Et elle n’hésite pas à avancer : « L’affichage autoritaire du crucifix dans les salles de classe n’est pas compatible avec le principe de l’Etat laïc. L’obligation d’afficher le crucifix est l’expression d’un choix confessionnel, et la religion catholique était un facteur d’unité de la nation pour le fascisme, mais dans la démocratie constitutionnelle l’identification de l’Etat à une religion n’est plus autorisée. »
En fait, le jugement rendu tente de concilier les deux points de vue.

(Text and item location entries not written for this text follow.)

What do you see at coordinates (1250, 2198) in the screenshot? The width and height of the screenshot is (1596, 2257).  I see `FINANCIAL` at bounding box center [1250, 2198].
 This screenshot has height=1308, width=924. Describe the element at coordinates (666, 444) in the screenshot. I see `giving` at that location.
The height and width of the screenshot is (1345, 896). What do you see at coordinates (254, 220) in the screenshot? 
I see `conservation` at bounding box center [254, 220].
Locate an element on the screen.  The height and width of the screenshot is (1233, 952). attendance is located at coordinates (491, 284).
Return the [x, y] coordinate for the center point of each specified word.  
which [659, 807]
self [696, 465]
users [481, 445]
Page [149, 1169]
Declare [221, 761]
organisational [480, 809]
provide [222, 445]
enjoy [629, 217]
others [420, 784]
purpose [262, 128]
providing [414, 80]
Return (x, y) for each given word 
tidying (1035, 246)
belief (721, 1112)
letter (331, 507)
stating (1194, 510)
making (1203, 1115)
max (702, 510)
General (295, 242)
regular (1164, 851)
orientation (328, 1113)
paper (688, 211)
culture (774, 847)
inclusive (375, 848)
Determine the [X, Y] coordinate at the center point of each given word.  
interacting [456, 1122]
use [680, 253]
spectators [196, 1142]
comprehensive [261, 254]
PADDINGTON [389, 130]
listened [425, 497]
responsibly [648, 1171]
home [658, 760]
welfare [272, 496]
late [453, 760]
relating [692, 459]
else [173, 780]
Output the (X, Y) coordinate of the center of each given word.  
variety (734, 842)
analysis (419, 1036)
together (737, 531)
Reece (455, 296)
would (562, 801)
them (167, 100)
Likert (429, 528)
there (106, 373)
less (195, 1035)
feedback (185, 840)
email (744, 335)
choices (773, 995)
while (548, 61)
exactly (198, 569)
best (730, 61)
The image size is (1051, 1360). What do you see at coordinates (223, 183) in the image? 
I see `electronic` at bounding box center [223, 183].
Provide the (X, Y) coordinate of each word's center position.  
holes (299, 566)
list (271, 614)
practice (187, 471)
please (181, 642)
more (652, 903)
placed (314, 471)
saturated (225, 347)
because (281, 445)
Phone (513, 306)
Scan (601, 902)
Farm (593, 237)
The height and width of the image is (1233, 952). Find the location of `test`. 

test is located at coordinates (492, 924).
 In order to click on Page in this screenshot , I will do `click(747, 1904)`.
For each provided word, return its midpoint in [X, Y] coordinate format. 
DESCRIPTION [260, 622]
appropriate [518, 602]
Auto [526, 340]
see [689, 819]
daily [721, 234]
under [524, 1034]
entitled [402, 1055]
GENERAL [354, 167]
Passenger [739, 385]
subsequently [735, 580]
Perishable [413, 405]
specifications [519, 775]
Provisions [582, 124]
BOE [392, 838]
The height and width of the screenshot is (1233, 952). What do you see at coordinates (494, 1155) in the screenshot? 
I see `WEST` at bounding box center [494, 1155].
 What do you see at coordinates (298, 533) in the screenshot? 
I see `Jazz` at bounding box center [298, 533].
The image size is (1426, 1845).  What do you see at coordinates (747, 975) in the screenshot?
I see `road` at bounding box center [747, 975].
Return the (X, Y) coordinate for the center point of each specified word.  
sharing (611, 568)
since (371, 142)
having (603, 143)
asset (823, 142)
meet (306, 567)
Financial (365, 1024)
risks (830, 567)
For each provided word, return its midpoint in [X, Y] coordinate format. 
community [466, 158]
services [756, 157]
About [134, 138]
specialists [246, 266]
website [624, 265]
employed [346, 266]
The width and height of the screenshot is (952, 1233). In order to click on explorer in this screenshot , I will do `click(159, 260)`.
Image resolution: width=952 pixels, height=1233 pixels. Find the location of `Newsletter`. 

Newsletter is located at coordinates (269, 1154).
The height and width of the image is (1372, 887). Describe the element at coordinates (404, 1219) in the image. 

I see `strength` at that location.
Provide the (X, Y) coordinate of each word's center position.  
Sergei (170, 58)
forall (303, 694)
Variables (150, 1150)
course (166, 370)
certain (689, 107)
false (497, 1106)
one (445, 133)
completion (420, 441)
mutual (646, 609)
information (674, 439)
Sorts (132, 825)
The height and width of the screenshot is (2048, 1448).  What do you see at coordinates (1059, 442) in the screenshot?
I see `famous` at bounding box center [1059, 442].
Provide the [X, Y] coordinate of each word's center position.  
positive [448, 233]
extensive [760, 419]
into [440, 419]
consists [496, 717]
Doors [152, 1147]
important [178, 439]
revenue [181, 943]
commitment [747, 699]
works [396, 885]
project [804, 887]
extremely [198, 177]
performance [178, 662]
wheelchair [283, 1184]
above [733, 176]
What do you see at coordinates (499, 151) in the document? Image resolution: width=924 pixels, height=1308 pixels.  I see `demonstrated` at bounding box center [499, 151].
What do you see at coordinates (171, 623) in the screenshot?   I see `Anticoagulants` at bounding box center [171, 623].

Une section de la Cour suprême était déjà intervenue sur cette question l’année dernière avec une ordonnance interlocutoire qui a renvoyé la décision aux sections paritaires.
Le point soumis était : à qui donner raison ? Au professeur qui s’est senti discriminé et n’a pas voulu se rallier à la décision (i.e. à la majorité) de l’assemblée des élèves de la classe de mettre le crucifix ? Ou au proviseur qui avait imposé le crucifix avec sa circulaire, que le professeur avait à plusieurs reprises retiré du mur, le sanctionnant d’une suspension de trente jours ?
La Cour suprême a fait appel aux principes de la Constitution et a répondu comme suit : « l’enseignant dissident n’a pas le droit de veto, d’interdiction absolue en ce qui concerne l’affichage du crucifix », et cependant « la circulaire du chef enseignant, consistant dans l’ordre pur et simple d’affichage du signe religieux, n’est pas conforme au modèle et à la méthode d’une communauté scolaire dialoguante (sic) ».
Finalement, la Cour suprême a décidé d’annuler la sanction disciplinaire infligée à l’enseignant, et donné la solution suivante : « La salle de classe peut accueillir la présence du crucifix lorsque la communauté scolaire concernée l’évalue et décide de manière autonome de l’exposer, en l’accompagnant éventuellement de symboles d’autres confessions présentes dans la classe, et en tout cas en recherchant un aménagement raisonnable entre des positions différentes. »
Un précédent
Une affaire similaire avait été portée devant la Grande Chambre de la Cour européenne des droits de l’Homme, en 2011. Une mère de famille italienne athée avait demandé le retrait de Jésus sur la croix dans l’école publique de ses enfants.
Si « le crucifix est avant tout un symbole religieux », avait déclaré la Cour de Strasbourg, « le crucifix apposé sur un mur est un symbole essentiellement passif ».
Elle avait conclu qu’il n’est pas possible de « lui attribuer une influence sur les élèves comparable à celle que peut avoir un discours didactique ou la participation à des activités religieuses ».
Puisque qu’il « n’est pas associé à un enseignement obligatoire du christianisme », et que d’autre part « l’Italie ouvre parallèlement l’espace scolaire à d’autres religions », le crucifix pouvait donc être maintenu dans les salles de classe.